- Directed by: Christian Santago
- Starring: Jon Stewart Stephen Colbert Rob Corddry Ed Helms Samantha Bee
- Distributed by: Paramount Pictures Home Entertainment
- Release date: June 28, 2005;
- Running time: 299 minutes
- Country: United States
- Language: English

= The Daily Show: Indecision 2004 =

The Daily Show: Indecision 2004 is a DVD boxed set of several episodes of The Daily Show with Jon Stewart relating to the 2004 presidential election. The episodes were all filmed during 2004, and feature interviews with political candidates and parodies of the events during the general election campaign.
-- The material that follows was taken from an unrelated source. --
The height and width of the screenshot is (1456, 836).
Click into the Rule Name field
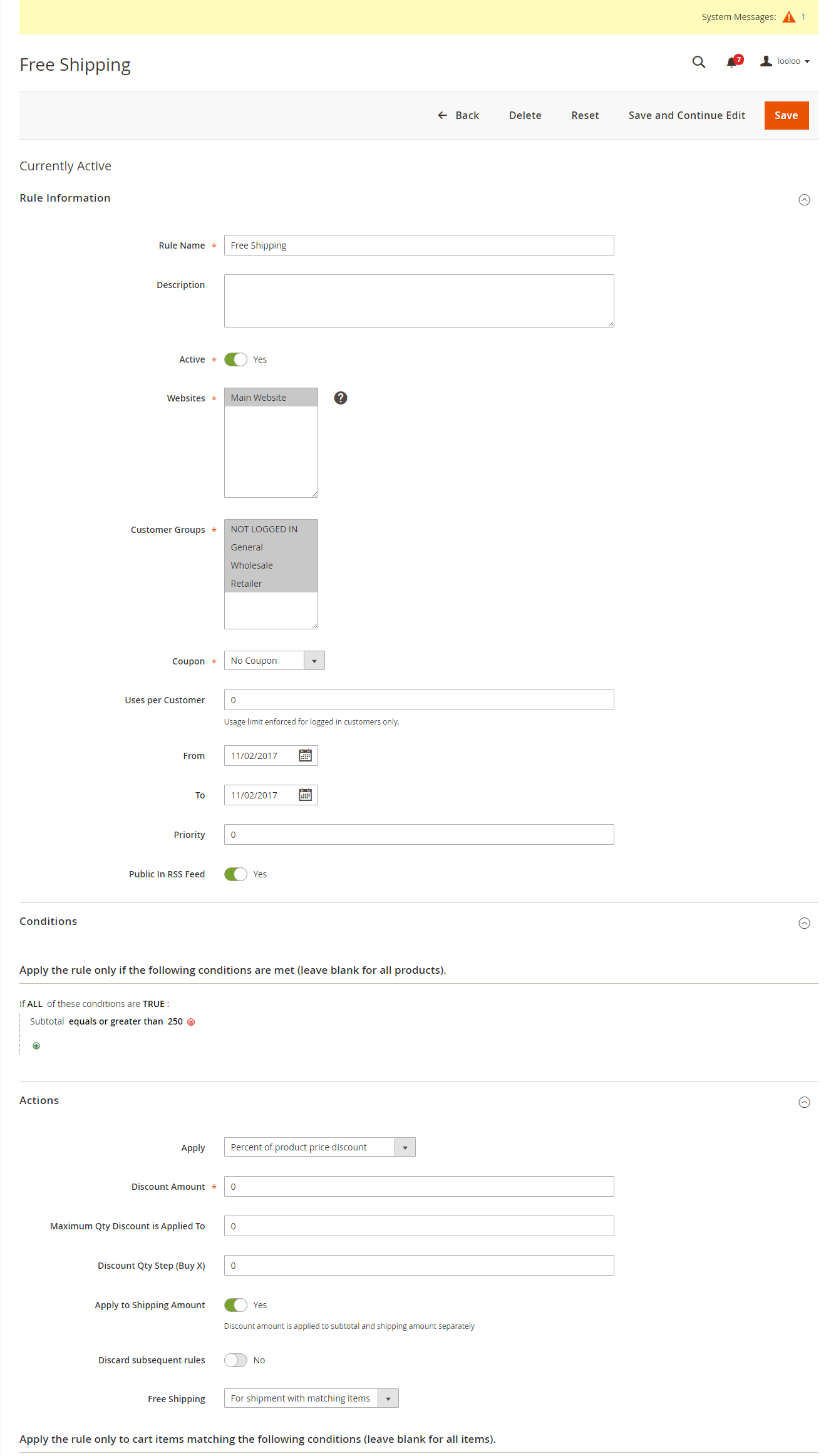coord(418,245)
Disc one contains the full week of 2004 Democratic National Convention coverage while disc two focuses on the 2004 Republican National Convention. Disc three is the "extras" disc, including their election night coverage, the first presidential debate, and several segments from Daily Show correspondents. There are also several miscellaneous bonus materials, like the national anthem sung in "four correspondent harmony," Stephen Colbert doing "requiem for a show that was daily" and John Edwards declaring his candidacy on the show.

For this special series, The Daily Show was awarded the Peabody Award in 2004. Peabody Award sponsors awarded the show/program "for its unmatched wit and unorthodox approach in putting the 2004 Presidential Election in perspective without diminishing its importance." The George Foster Peabody Awards "recognize distinguished achievements and meritorious service by broadcasters, cable and webcasters, producing organizations, and individuals." Comedy Central's previous Indecision 2000 series also won a Peabody.